- What the task requires: Show every line in the rows below that contains the string "resolution", with matching case.
— Begin Records to use —
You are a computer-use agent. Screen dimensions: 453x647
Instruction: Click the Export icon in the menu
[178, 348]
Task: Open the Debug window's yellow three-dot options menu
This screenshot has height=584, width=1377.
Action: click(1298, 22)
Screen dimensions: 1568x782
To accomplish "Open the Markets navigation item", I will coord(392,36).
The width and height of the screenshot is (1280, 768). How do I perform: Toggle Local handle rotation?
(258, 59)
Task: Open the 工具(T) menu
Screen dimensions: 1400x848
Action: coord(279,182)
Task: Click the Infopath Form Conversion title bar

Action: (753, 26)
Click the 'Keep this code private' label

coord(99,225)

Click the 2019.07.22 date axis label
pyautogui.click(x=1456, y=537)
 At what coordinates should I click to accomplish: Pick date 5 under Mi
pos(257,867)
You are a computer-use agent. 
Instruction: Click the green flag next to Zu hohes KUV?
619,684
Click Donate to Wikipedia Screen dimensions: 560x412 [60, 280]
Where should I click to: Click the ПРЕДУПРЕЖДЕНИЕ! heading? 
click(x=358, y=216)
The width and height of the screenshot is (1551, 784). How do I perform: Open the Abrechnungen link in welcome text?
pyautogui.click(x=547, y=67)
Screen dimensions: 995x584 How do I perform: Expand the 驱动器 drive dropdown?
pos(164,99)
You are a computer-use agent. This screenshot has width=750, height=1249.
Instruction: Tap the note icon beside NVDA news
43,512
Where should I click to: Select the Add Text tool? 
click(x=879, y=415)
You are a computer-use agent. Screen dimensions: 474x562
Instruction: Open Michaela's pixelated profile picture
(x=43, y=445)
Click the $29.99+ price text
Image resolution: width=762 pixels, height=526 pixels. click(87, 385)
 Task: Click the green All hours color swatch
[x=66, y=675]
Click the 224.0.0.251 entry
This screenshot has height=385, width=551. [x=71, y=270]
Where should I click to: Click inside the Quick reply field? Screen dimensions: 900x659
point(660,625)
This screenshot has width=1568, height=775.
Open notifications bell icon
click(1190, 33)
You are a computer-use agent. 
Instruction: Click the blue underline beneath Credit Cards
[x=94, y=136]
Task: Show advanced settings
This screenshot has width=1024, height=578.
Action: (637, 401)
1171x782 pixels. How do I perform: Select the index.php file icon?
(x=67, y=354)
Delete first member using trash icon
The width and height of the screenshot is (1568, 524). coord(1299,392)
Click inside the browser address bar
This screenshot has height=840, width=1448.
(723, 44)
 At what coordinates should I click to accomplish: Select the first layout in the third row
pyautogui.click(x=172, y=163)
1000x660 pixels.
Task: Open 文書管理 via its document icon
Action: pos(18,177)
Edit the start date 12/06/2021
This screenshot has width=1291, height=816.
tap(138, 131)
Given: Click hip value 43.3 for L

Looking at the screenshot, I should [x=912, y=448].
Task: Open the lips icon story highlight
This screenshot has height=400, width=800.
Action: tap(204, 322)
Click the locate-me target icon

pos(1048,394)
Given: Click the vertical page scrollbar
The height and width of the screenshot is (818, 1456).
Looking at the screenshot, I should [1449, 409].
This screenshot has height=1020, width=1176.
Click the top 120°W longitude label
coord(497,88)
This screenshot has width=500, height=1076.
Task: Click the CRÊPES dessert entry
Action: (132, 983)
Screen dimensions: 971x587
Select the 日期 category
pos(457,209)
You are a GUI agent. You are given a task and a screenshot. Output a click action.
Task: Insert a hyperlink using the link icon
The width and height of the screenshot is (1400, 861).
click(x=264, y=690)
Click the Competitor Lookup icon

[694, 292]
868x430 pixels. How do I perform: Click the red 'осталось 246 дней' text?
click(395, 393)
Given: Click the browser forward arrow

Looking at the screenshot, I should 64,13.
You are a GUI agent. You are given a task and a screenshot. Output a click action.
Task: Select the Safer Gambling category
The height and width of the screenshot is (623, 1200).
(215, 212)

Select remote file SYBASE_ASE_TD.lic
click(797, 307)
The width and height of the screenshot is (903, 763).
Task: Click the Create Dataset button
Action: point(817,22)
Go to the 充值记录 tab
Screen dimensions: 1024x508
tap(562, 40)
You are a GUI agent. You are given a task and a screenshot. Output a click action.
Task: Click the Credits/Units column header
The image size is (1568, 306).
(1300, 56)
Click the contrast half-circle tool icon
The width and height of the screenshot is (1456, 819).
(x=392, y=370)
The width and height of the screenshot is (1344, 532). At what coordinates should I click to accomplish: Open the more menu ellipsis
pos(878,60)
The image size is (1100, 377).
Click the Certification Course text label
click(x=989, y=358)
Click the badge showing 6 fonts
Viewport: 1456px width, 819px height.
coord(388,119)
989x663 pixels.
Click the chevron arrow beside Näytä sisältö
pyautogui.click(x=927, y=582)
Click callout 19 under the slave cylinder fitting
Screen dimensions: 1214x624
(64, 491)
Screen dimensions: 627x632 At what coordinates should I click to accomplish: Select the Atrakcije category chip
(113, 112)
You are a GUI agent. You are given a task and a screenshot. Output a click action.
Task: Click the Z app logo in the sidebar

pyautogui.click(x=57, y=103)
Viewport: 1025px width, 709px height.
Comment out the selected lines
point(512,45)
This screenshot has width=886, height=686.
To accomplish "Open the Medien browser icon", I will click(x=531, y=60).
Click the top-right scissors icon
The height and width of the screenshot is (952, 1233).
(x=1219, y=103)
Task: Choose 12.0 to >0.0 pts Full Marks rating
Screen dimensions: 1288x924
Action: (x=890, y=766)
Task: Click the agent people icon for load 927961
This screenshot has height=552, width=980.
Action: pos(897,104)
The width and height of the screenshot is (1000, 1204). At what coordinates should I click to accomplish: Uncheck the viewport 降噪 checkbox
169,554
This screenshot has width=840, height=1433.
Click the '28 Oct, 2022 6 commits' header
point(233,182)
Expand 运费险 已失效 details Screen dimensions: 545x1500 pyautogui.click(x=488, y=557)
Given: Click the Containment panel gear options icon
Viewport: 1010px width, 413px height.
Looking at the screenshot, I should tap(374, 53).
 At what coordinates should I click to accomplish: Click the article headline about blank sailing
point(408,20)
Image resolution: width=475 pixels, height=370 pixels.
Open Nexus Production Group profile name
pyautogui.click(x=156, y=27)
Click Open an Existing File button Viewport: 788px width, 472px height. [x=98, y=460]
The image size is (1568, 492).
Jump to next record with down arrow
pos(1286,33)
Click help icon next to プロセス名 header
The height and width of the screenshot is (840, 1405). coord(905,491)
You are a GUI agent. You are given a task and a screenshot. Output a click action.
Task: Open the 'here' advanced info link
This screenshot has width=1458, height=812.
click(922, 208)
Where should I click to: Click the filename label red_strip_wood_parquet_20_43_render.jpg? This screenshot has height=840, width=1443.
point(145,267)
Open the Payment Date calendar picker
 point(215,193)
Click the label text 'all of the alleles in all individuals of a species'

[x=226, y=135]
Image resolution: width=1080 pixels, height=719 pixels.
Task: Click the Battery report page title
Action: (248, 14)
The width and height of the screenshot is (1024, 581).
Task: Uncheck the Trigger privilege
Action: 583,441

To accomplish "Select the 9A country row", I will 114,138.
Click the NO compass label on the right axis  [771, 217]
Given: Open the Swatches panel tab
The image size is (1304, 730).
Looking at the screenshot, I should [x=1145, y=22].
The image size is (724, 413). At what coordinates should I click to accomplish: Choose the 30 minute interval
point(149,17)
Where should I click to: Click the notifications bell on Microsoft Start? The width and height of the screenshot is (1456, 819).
— End Records to use —
- The response:
Image resolution: width=762 pixels, height=526 pixels. click(87, 385)
Image resolution: width=475 pixels, height=370 pixels.
Image resolution: width=1080 pixels, height=719 pixels.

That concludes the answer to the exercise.